[Texte]
══════════

À cette crise, à cet effondrement sécuritaire s’ajoute une tragédie humanitaire : un habitant sur dix a dû abandonner son foyer ; 70 000 Centrafricains ont déjà quitté le pays et 2,3 millions de personnes ont besoin d’une assistance en urgence.
Face à ce drame, la France pouvait-elle ne rien faire ? La France pouvait-elle rester sourde aux appels à l’aide des autorités centrafricaines et de nos partenaires de l’Union africaine ?
Mesdames, messieurs les sénateurs, pour la France, l’inaction n’était pas une option. Attendre, c’était prendre le risque d’un désastre. Attendre, c’était nous exposer au risque d’une intervention ultérieure, beaucoup plus coûteuse et beaucoup plus difficile.
Cette décision fait suite aux efforts déployés depuis plusieurs mois en faveur d’une réponse collective à cette tragédie en plein cœur de l’Afrique. Il y a eu d’abord le message d’alarme du Président de la République à l’Assemblée générale des Nations unies, je l’ai rappelé. Il y a eu ensuite l’encouragement aux pays de la région à renforcer les troupes qu’ils avaient commencé à déployer et à user de toute leur influence pour que les parties cessent les violences et reprennent le chemin de la transition politique.

══════════

[Données]
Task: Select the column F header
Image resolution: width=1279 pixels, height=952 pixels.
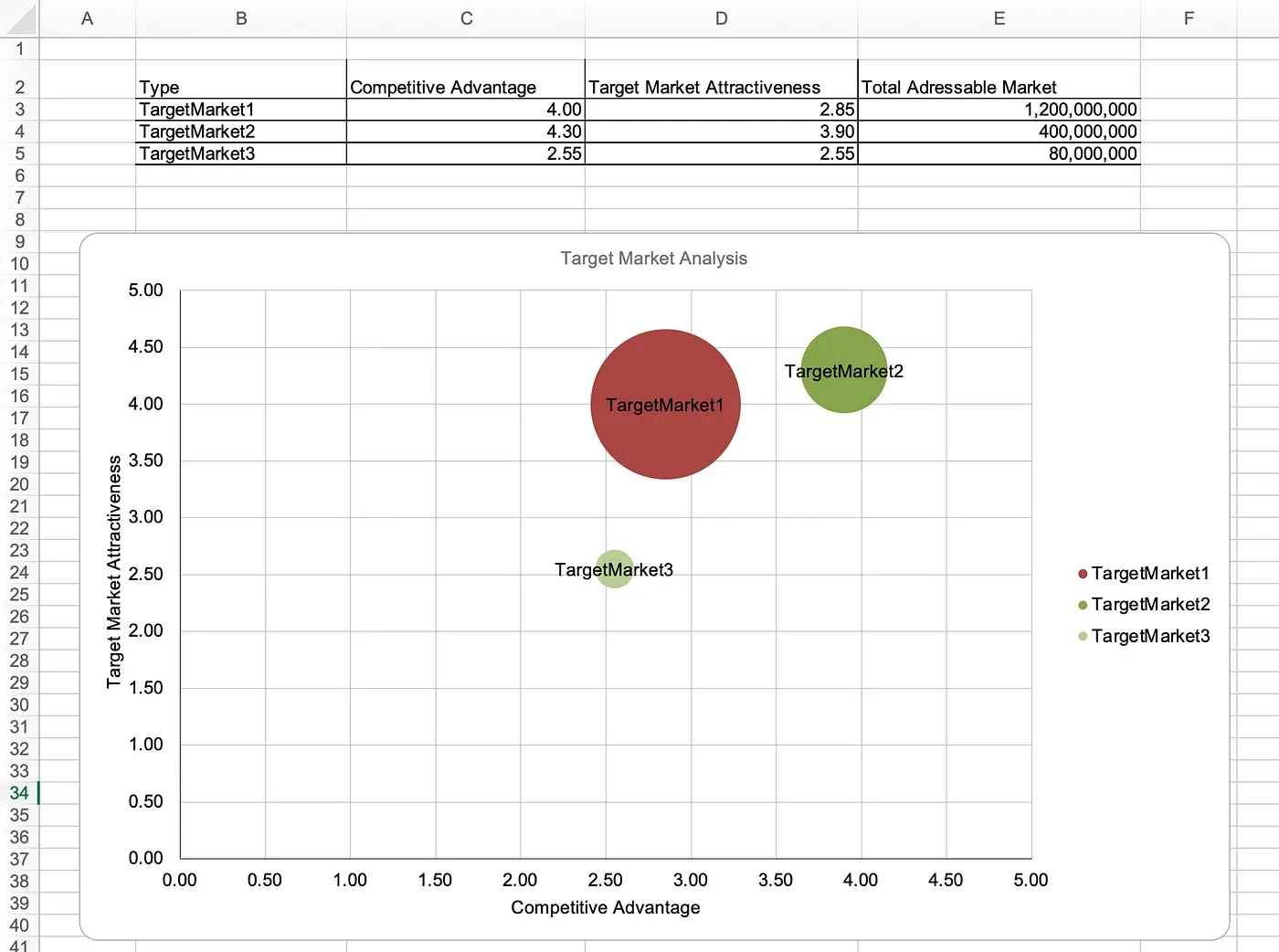Action: (1189, 18)
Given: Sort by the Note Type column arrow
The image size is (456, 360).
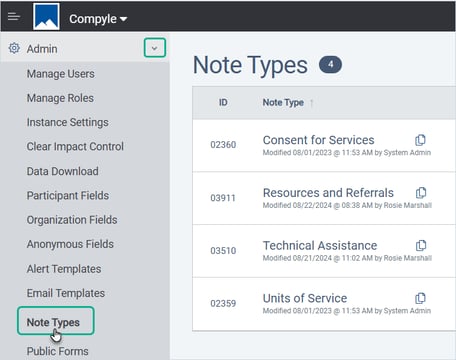Looking at the screenshot, I should (x=311, y=103).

══════════

[Exercices]
1/ Relevez tous les chiffres que le texte sur la Centrafrique donne sur la situation humanitaire.
2/ Prolongez le texte sur la Centrafrique à partir de sa dernière phrase.
Les entrées n'ont rien à voir avec le texte.

[Réponses]
1/
- Un habitant sur dix a dû abandonner son foyer.
- 70 000 Centrafricains ont déjà quitté le pays.
- 2,3 millions de personnes ont besoin d'une assistance en urgence.

2/
C’est la France qui a saisi le Conseil de sécurité et qui a obtenu que deux résolutions soient votées à l’unanimité. La résolution 2127, adoptée la semaine dernière, donne mandat à la force africaine de stabiliser la République centrafricaine et de protéger les civils. Elle nous permet d’appuyer cette force.
C’est encore la France qui a su convaincre ses partenaires internationaux d’apporter leur soutien politique, logistique et financier à cet effort international de stabilisation.
Le cadre de l’opération Sangaris est incontestable. La France agit sur la base d’un mandat des Nations unies. Elle répond à l’appel lancé par l’Union africaine, le 13 novembre dernier. Elle répond également à une demande d’assistance des autorités de transition centrafricaines.
Nos objectifs sont clairement circonscrits.
Premièrement, il faut rétablir la sécurité en République centrafricaine, enrayer la spirale d’exactions et la dérive confessionnelle et permettre le retour des organisations humanitaires ainsi que le déploiement des structures étatiques de base.
Deuxièmement, nous voulons favoriser la montée en puissance rapide de la MISCA et permettre son plein déploiement opérationnel. La MISCA doit en effet être en mesure d’assurer le contrôle de la situation sécuritaire, de désarmer les milices et de faciliter la transition politique.
Le Président de la République l’a dit, notre intervention sera rapide, elle n’a pas vocation à durer. Elle est pleinement cohérente avec le message du sommet de l’Élysée pour la paix et la sécurité en Afrique : la sécurité de l’Afrique relève de la responsabilité des Africains.
Nos forces sont engagées, dans l’urgence, en soutien des contingents africains de la MISCA, dont l’action a déjà commencé et va se renforcer. L’Union africaine a en effet annoncé qu’elle porterait rapidement sa présence sur le terrain de 2 400 à 6 000 hommes. Ces hommes viennent de tous les pays de la région.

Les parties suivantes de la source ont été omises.